### Problem
Reproduce all of the data below with every instance of "sidebar" replaced by "side panel", leaving everything else unchanged.

──────── Input material

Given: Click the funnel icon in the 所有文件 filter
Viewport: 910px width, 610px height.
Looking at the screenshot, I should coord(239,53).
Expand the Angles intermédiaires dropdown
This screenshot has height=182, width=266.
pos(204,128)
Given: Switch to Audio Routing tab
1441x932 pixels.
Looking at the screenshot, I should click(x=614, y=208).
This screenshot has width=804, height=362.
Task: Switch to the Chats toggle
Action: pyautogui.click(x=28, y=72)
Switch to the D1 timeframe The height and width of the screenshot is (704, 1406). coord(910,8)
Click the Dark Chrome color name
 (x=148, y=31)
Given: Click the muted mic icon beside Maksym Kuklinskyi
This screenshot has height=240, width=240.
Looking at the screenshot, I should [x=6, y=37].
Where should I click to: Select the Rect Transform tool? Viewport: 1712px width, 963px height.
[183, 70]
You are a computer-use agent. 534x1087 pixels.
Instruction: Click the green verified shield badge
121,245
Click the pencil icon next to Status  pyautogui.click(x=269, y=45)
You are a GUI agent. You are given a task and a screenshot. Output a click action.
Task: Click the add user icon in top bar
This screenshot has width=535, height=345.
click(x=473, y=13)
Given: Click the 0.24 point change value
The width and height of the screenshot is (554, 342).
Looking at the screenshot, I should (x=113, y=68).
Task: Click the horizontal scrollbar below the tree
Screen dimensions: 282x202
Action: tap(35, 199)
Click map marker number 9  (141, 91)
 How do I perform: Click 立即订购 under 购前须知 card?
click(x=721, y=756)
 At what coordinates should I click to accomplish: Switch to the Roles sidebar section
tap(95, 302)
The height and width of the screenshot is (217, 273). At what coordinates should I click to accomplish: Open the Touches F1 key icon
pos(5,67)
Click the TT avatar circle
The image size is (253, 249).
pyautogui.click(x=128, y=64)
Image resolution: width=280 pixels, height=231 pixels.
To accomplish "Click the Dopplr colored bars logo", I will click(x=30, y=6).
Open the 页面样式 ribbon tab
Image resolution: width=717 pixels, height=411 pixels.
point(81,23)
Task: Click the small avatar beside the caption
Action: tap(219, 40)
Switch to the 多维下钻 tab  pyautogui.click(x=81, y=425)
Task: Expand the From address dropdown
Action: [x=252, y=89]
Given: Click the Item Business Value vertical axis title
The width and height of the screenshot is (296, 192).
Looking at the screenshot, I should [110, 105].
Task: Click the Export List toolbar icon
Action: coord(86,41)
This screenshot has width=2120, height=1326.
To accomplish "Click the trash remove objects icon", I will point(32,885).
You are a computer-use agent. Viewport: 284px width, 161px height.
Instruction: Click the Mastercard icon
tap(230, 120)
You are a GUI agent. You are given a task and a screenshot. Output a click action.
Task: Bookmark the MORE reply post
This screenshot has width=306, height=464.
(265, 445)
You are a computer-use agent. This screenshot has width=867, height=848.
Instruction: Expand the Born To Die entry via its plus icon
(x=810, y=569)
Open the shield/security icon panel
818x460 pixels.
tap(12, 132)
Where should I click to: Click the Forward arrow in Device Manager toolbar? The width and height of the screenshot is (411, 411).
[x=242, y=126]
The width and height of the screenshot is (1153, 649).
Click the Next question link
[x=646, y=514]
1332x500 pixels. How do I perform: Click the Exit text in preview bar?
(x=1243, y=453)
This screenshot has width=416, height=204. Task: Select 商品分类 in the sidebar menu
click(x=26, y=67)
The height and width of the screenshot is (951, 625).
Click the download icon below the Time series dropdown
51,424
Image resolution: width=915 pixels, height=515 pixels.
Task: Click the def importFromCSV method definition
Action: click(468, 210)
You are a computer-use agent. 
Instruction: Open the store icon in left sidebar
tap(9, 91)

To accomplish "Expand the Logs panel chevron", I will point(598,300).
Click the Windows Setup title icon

────────────────

### Exercise solution
Given: Click the funnel icon in the 所有文件 filter
Viewport: 910px width, 610px height.
Looking at the screenshot, I should coord(239,53).
Expand the Angles intermédiaires dropdown
This screenshot has height=182, width=266.
pos(204,128)
Given: Switch to Audio Routing tab
1441x932 pixels.
Looking at the screenshot, I should click(x=614, y=208).
This screenshot has width=804, height=362.
Task: Switch to the Chats toggle
Action: pyautogui.click(x=28, y=72)
Switch to the D1 timeframe The height and width of the screenshot is (704, 1406). coord(910,8)
Click the Dark Chrome color name
 (x=148, y=31)
Given: Click the muted mic icon beside Maksym Kuklinskyi
This screenshot has height=240, width=240.
Looking at the screenshot, I should [x=6, y=37].
Where should I click to: Select the Rect Transform tool? Viewport: 1712px width, 963px height.
[183, 70]
You are a computer-use agent. 534x1087 pixels.
Instruction: Click the green verified shield badge
121,245
Click the pencil icon next to Status  pyautogui.click(x=269, y=45)
You are a GUI agent. You are given a task and a screenshot. Output a click action.
Task: Click the add user icon in top bar
This screenshot has width=535, height=345.
click(x=473, y=13)
Given: Click the 0.24 point change value
The width and height of the screenshot is (554, 342).
Looking at the screenshot, I should (x=113, y=68).
Task: Click the horizontal scrollbar below the tree
Screen dimensions: 282x202
Action: tap(35, 199)
Click map marker number 9  (141, 91)
 How do I perform: Click 立即订购 under 购前须知 card?
click(x=721, y=756)
 At what coordinates should I click to accomplish: Switch to the Roles side panel section
tap(95, 302)
The height and width of the screenshot is (217, 273). At what coordinates should I click to accomplish: Open the Touches F1 key icon
pos(5,67)
Click the TT avatar circle
The image size is (253, 249).
pyautogui.click(x=128, y=64)
Image resolution: width=280 pixels, height=231 pixels.
To accomplish "Click the Dopplr colored bars logo", I will click(x=30, y=6).
Open the 页面样式 ribbon tab
Image resolution: width=717 pixels, height=411 pixels.
point(81,23)
Task: Click the small avatar beside the caption
Action: tap(219, 40)
Switch to the 多维下钻 tab  pyautogui.click(x=81, y=425)
Task: Expand the From address dropdown
Action: [x=252, y=89]
Given: Click the Item Business Value vertical axis title
The width and height of the screenshot is (296, 192).
Looking at the screenshot, I should [110, 105].
Task: Click the Export List toolbar icon
Action: coord(86,41)
This screenshot has width=2120, height=1326.
To accomplish "Click the trash remove objects icon", I will point(32,885).
You are a computer-use agent. Viewport: 284px width, 161px height.
Instruction: Click the Mastercard icon
tap(230, 120)
You are a GUI agent. You are given a task and a screenshot. Output a click action.
Task: Bookmark the MORE reply post
This screenshot has width=306, height=464.
(265, 445)
You are a computer-use agent. This screenshot has width=867, height=848.
Instruction: Expand the Born To Die entry via its plus icon
(x=810, y=569)
Open the shield/security icon panel
818x460 pixels.
tap(12, 132)
Where should I click to: Click the Forward arrow in Device Manager toolbar? The width and height of the screenshot is (411, 411).
[x=242, y=126]
The width and height of the screenshot is (1153, 649).
Click the Next question link
[x=646, y=514]
1332x500 pixels. How do I perform: Click the Exit text in preview bar?
(x=1243, y=453)
This screenshot has width=416, height=204. Task: Select 商品分类 in the side panel menu
click(x=26, y=67)
The height and width of the screenshot is (951, 625).
Click the download icon below the Time series dropdown
51,424
Image resolution: width=915 pixels, height=515 pixels.
Task: Click the def importFromCSV method definition
Action: click(468, 210)
You are a computer-use agent. 
Instruction: Open the store icon in left side panel
tap(9, 91)

To accomplish "Expand the Logs panel chevron", I will point(598,300).
Click the Windows Setup title icon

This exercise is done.